Now the two FPU clamp arms move until their spring loaded tips hold down the mask from the other side (’FPU - open to hold’). If the motion is completed successfully, micro switches are now actuated and indicate that the FPU arms are ’hold’ position.

Then the MHU grabber releases the mask (’MHU picker arms - release mask’). The grabber moves ’until state reached’ just reversing the grabbing motion as described above.

The holding current of the rotator is switched off (’Motor power off’). Finally, the FPU clamps close completely (’FPU - hold to locked’), pushing the spring-loaded pads com-pletely into the FPU base plate. The reed-contacts and clamp-arm limit switches are checked to see if the mask is in its final locked position.

Upon successful completion the MOS subsystem signals the high level software that the motion has completed successfully. The user/observer can now use the mask as desired.

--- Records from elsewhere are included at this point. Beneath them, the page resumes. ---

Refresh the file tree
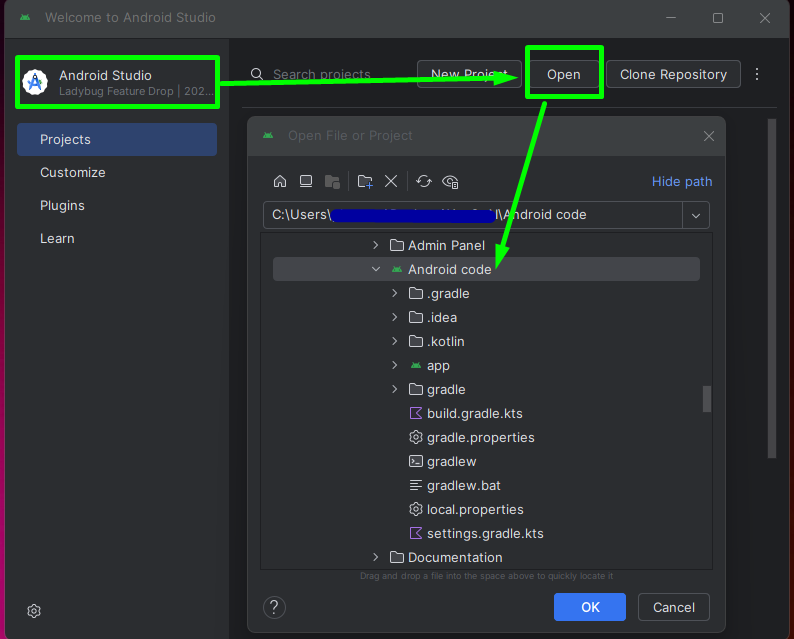 (x=424, y=181)
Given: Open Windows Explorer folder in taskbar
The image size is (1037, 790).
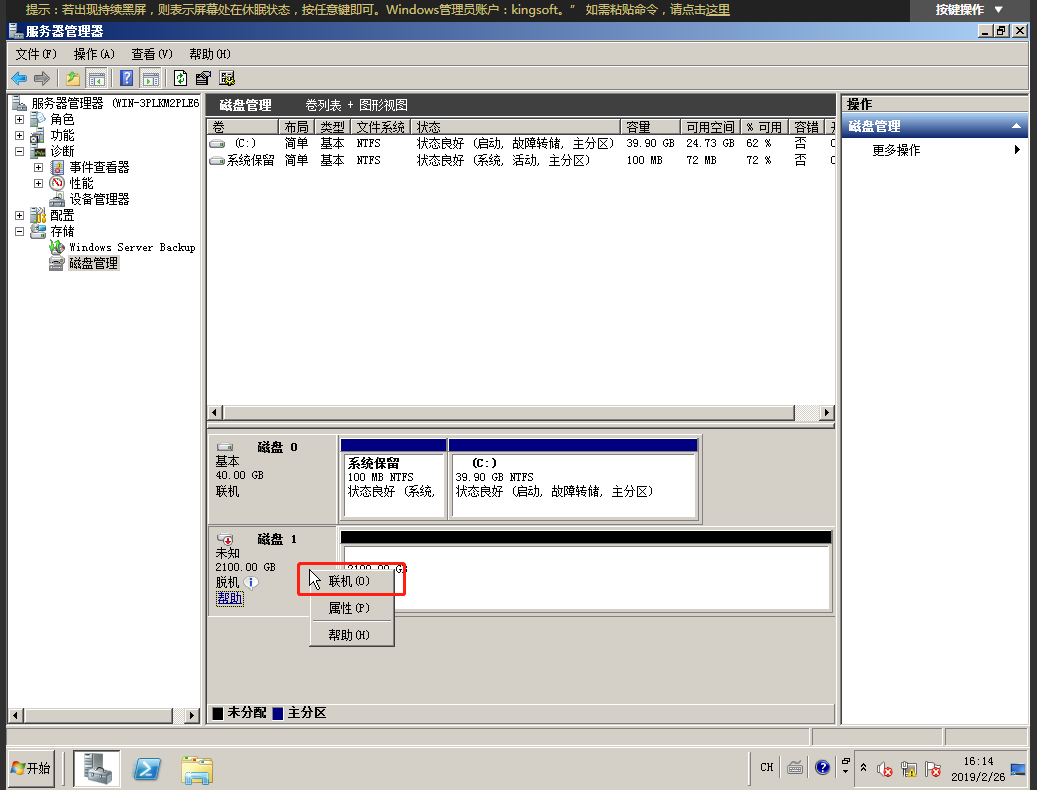Looking at the screenshot, I should [x=197, y=768].
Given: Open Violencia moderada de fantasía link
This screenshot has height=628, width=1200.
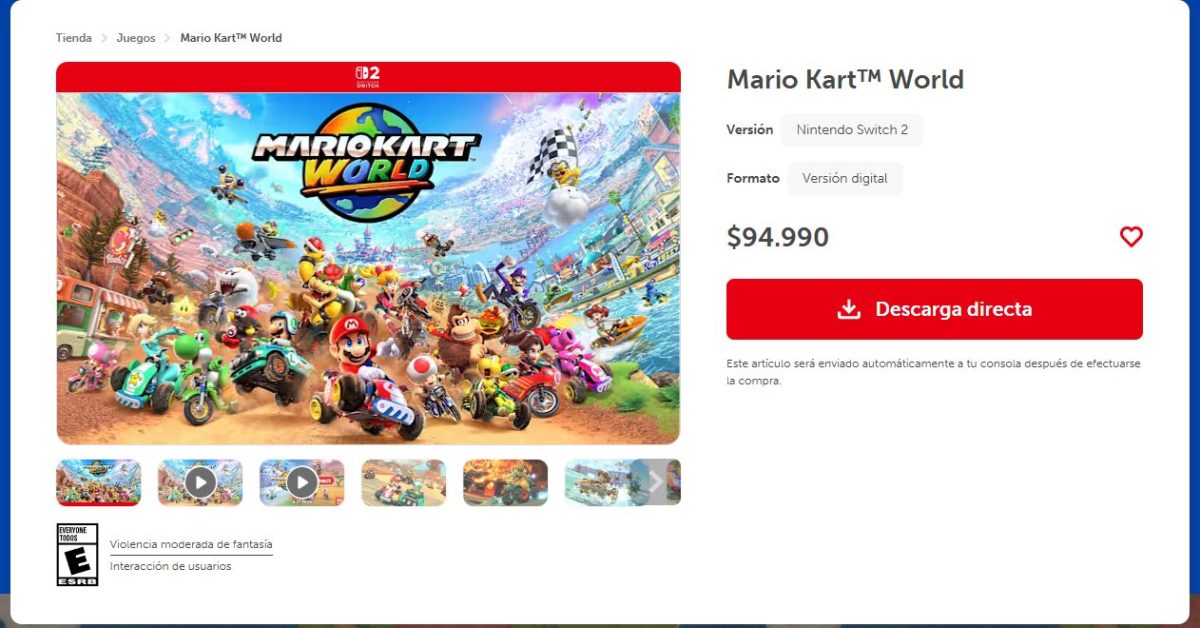Looking at the screenshot, I should click(191, 545).

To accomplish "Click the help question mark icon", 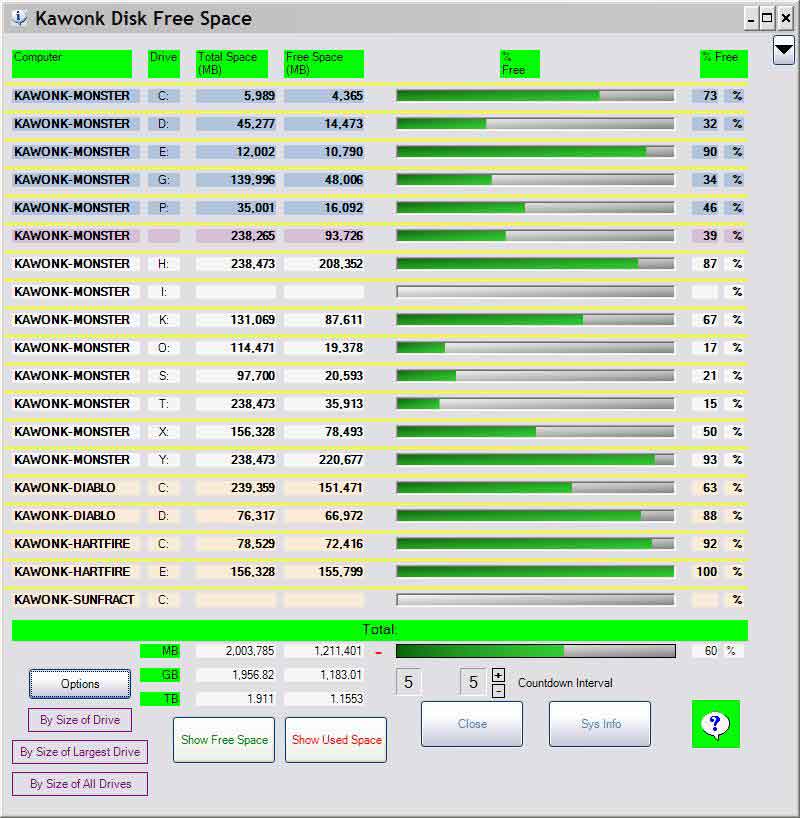I will [715, 724].
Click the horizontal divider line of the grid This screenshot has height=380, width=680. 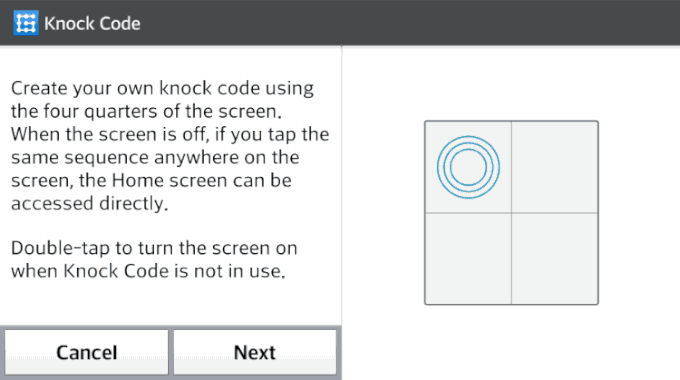(x=555, y=213)
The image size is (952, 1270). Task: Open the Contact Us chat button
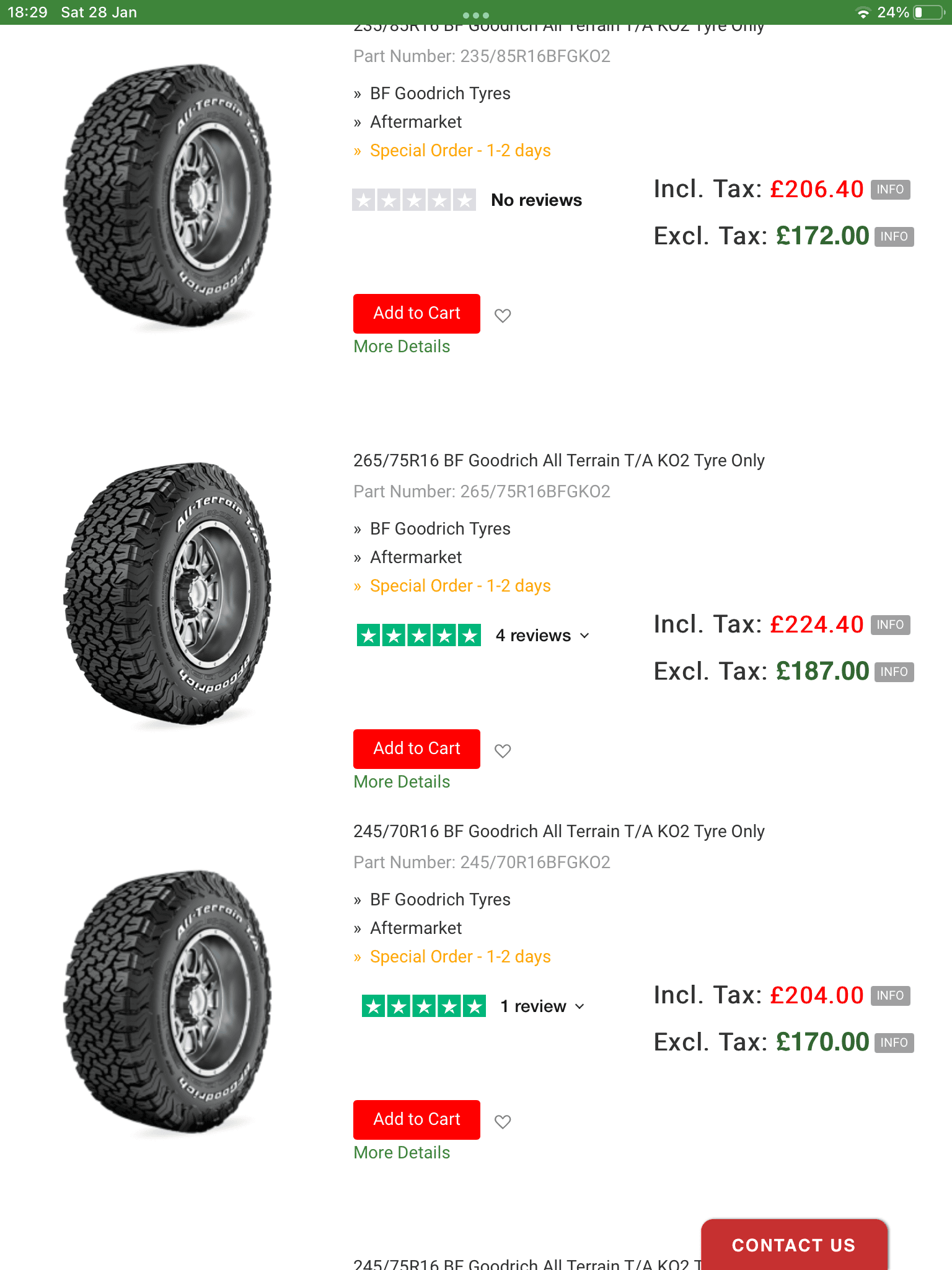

Putting the mask back to its storage slot follows a very similar sequence in reverse, pre-and post conditions are sightly different.

Figure 3.8 shows six snapshots from the Storage-to-FPU sequence.

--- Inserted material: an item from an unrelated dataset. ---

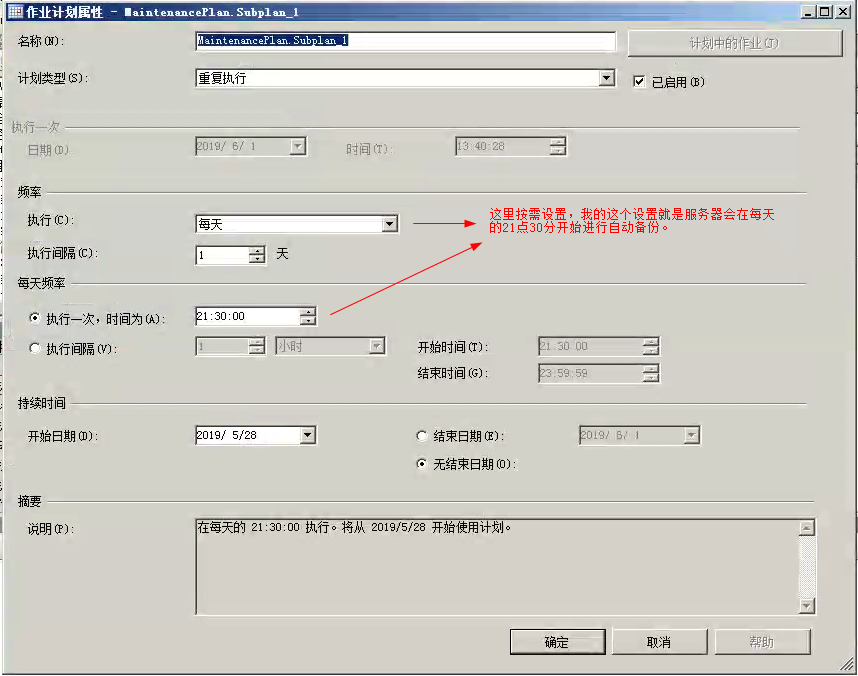
Task: Select the 无结束日期 radio option
Action: click(422, 464)
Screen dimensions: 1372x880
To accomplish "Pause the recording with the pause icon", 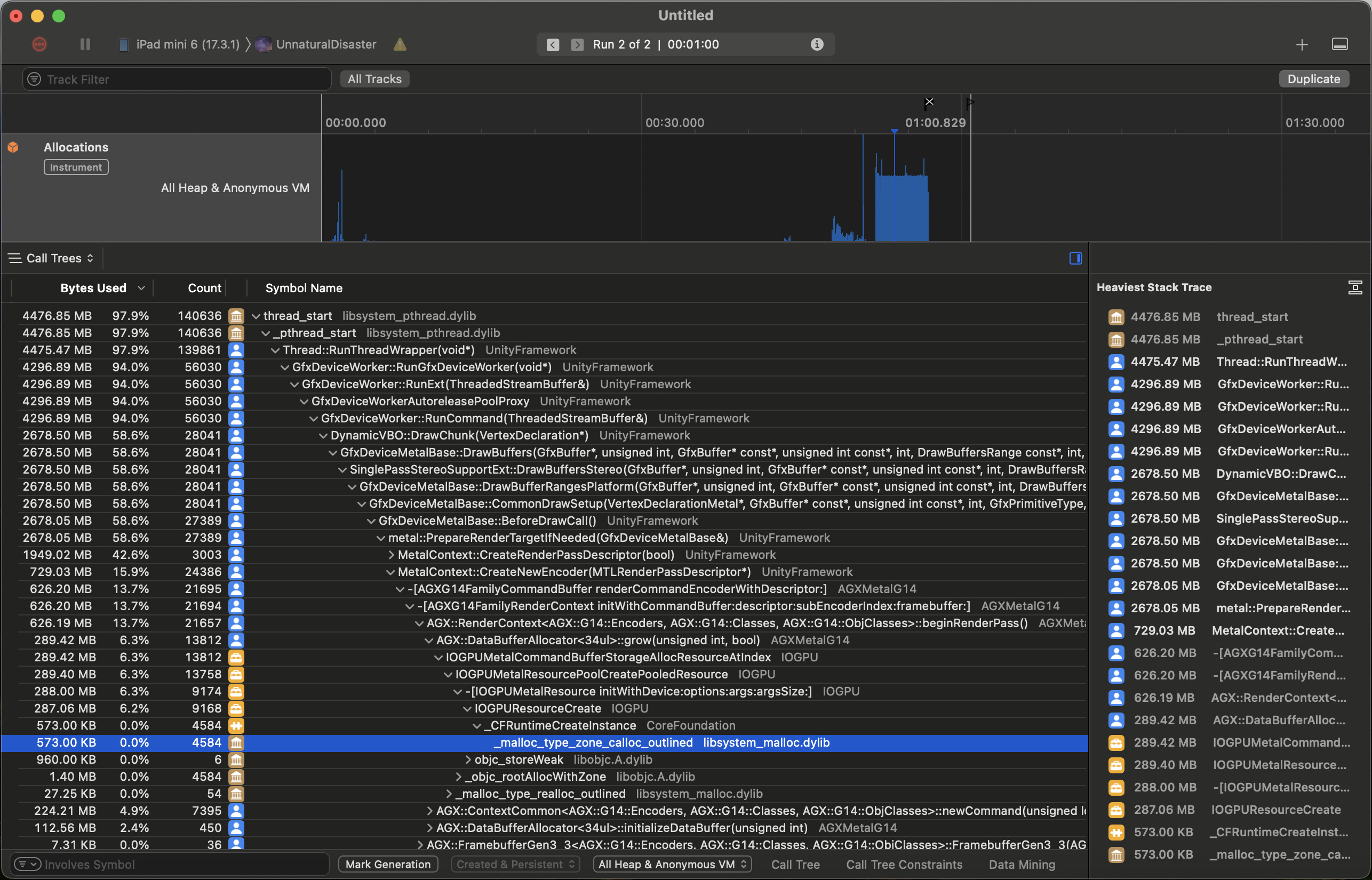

Figure 3.7.: Second part of the Storage-to-FPU Sequence from ’Turnout’ to ’FPU’. The beginning of the sequence from ’Storage’ to ’Turnout’ is shown in figure 3.5

3.4. Main function sequences

Figure 3.8.: Storage-to-FPU in 6 Snapshots:

a) The grabber (left arrow) is grabbing the mask, the mask’s retainer arm (right arrow) is still locking the mask. b) The rotator rotates the mask out of the cabinet, the retainer arm is open (arrow) c) The MHU robot moves in arrow direction along the cabinet towards the FPU on the left. Along the way the mask is held up in ’transport’ position d) The rotator rotates the mask into the FPU (arrow). e) The mask is nearing its FPU position, the FPU clamp arm drive is in ’open’ position (arrow). f) The mask is in its final place in the focal plane. The clamp arm drive is in ’locked’ position (arrow).